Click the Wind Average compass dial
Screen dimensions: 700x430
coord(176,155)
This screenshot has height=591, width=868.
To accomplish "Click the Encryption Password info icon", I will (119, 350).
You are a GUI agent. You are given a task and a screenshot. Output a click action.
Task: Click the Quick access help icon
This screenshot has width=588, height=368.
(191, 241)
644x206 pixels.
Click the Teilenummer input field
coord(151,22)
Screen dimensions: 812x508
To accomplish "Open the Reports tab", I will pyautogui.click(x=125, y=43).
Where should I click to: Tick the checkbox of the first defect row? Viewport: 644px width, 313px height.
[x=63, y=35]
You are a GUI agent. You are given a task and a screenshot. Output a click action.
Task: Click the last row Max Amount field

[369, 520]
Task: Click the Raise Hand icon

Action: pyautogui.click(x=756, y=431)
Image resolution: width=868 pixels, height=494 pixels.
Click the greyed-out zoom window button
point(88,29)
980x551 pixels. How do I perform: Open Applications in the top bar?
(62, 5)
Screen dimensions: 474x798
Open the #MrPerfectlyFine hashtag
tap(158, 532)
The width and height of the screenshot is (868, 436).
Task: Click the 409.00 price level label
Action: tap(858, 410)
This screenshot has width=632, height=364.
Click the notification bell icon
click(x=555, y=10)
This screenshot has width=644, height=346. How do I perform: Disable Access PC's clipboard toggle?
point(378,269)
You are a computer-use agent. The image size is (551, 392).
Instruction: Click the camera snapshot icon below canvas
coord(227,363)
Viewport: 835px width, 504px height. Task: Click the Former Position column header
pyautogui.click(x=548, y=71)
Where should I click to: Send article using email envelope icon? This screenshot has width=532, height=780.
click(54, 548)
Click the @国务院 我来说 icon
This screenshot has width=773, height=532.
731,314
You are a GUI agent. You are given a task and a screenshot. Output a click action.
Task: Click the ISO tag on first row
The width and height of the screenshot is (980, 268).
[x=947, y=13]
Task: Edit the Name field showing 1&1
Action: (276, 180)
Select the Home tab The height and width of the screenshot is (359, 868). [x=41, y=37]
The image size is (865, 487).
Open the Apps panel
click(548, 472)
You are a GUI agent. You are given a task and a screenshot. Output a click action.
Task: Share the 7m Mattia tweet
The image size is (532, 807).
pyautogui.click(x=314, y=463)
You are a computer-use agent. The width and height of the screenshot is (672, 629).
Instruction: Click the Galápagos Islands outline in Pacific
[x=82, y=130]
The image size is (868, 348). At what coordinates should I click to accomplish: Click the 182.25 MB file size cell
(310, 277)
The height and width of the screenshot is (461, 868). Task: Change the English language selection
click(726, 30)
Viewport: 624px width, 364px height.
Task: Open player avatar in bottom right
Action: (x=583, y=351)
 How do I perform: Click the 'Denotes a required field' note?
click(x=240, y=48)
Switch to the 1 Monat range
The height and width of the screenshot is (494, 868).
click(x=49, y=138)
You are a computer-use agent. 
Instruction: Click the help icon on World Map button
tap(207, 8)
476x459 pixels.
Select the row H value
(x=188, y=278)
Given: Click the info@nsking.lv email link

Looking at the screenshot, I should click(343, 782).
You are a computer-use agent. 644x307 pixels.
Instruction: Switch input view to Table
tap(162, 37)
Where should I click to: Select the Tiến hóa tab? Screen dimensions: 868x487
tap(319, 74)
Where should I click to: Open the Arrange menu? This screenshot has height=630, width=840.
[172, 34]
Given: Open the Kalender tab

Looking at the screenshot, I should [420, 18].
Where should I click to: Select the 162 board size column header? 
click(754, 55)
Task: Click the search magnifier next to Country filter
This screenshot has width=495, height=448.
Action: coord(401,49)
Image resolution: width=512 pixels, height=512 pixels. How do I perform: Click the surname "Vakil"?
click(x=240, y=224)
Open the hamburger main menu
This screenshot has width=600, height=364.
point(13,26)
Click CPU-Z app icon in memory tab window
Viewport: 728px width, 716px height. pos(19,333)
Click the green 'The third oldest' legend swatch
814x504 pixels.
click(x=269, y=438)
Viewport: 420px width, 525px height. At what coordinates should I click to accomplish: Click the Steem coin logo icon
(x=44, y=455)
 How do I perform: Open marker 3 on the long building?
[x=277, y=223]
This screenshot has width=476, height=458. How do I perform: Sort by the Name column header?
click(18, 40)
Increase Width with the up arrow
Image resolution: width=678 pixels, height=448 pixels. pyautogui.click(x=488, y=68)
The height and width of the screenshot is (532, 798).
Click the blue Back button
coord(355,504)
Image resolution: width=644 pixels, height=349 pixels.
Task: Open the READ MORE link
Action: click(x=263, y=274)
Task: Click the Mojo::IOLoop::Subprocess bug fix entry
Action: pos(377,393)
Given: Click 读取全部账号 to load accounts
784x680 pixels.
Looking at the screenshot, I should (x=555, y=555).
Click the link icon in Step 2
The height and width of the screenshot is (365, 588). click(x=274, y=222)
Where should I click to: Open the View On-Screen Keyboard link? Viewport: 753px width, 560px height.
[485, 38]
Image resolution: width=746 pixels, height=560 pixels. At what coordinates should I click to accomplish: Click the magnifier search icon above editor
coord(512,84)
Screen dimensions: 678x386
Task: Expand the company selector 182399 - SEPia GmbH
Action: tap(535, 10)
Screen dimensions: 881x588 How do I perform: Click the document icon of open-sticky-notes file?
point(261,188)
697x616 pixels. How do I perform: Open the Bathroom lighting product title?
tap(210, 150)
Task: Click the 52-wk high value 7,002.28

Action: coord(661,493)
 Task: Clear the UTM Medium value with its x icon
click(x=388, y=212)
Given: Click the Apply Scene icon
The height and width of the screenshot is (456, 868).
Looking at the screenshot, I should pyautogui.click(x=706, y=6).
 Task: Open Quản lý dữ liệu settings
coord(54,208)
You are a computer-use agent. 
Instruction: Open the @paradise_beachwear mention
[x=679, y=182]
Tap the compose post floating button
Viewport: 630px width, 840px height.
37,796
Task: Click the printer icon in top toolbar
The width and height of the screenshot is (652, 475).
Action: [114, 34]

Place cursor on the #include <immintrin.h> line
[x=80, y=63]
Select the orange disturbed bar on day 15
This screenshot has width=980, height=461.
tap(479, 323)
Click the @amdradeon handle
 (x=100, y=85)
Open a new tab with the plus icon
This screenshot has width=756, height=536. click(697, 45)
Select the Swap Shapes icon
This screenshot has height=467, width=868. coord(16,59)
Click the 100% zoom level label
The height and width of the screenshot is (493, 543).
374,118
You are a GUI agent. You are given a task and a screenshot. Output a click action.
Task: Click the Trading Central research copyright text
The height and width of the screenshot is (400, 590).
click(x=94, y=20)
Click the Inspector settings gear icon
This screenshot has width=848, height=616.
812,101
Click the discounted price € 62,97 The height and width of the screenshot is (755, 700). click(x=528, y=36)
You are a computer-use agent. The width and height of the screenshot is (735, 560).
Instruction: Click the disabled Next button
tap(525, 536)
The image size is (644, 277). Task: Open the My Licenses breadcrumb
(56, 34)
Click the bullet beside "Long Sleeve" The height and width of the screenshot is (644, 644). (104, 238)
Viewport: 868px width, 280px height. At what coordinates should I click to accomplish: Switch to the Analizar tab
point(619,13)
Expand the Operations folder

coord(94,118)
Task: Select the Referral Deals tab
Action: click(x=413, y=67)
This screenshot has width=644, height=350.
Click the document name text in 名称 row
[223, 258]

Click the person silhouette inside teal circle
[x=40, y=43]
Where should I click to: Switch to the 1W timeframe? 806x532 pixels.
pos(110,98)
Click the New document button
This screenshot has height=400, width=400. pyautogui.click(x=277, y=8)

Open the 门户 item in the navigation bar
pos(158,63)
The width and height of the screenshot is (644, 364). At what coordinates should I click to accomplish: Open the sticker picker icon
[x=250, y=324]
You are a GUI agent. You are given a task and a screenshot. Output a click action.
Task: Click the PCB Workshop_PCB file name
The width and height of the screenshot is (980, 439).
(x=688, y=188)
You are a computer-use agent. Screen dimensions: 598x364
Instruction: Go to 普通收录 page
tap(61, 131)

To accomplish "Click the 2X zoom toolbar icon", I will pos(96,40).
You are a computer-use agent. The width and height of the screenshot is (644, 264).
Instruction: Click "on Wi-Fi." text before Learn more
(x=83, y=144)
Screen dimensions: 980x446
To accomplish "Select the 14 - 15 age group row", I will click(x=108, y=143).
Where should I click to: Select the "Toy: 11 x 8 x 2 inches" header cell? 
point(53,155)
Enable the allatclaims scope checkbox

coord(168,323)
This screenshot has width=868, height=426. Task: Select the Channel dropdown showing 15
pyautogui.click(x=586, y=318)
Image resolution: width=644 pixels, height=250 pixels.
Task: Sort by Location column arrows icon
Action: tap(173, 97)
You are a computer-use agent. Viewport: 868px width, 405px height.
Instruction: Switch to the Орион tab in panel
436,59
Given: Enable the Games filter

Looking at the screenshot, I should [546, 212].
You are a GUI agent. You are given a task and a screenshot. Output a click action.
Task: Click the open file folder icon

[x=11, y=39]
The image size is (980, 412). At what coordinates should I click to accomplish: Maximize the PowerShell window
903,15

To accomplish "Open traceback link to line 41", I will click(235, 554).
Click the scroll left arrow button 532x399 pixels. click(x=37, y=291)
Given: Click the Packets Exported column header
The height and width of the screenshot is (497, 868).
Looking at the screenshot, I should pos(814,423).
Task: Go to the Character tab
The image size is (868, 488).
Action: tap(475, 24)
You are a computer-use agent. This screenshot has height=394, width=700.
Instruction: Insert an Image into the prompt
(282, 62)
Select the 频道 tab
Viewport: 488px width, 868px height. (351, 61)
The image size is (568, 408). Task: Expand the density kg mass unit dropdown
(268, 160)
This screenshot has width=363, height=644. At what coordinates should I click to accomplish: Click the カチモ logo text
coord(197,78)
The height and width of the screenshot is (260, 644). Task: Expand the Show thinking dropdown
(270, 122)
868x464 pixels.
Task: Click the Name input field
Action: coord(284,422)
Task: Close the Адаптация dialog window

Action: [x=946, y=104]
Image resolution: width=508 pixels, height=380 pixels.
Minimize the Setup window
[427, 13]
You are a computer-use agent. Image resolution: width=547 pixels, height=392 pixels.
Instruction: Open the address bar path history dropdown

**Aim of the task:** Exactly as written, give again every line from the one containing "Image resolution: width=508" through the last line of the material above, and no other lines.

**Solved exercise:**
Image resolution: width=508 pixels, height=380 pixels.
Minimize the Setup window
[427, 13]
You are a computer-use agent. Image resolution: width=547 pixels, height=392 pixels.
Instruction: Open the address bar path history dropdown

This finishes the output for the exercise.